No Country For Old Men - Literary Significance and Criticism

Literary Significance and Criticism

William J. Cobb, in a review published in the Houston Chronicle (July 15, 2005), characterizes McCarthy as "our greatest living writer" and describes the book as "a heated story that brands the reader's mind as if seared by a knife heated upon campfire flames." On the other hand, in the July 24, 2005, issue of The New York Times Book Review, the critic and fiction writer Walter Kirn suggests that the novel's plot is "sinister high hokum," but writes admiringly of the prose, describing the author as "a whiz with the joystick, a master-level gamer who changes screens and situations every few pages."

The novel has received a significant amount of critical attention, including Lynnea Chapman King, Rick Wallach and Jim Welsh's edited collection No Country for Old Men: From Novel to Film and Raymond Malewitz's "'Anything Can Be an Instrument': Misuse Value and Rugged Consumerism in Cormac McCarthy's No Country for Old Men."
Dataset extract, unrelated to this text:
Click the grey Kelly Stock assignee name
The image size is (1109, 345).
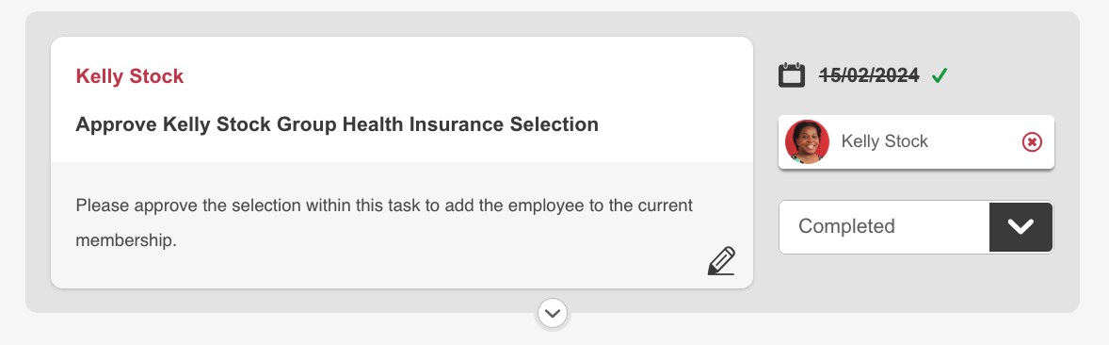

In contrast, literary critic Harold Bloom does not count himself among the admirers of No Country For Old Men, stating that it lacked the quality of McCarthy's best works, particularly Blood Meridian, and compared it to William Faulkner's A Fable, stating that the "apocalyptic moral judgments" made in No Country For Old Men represented "a sort of falling away on McCarthy’s part".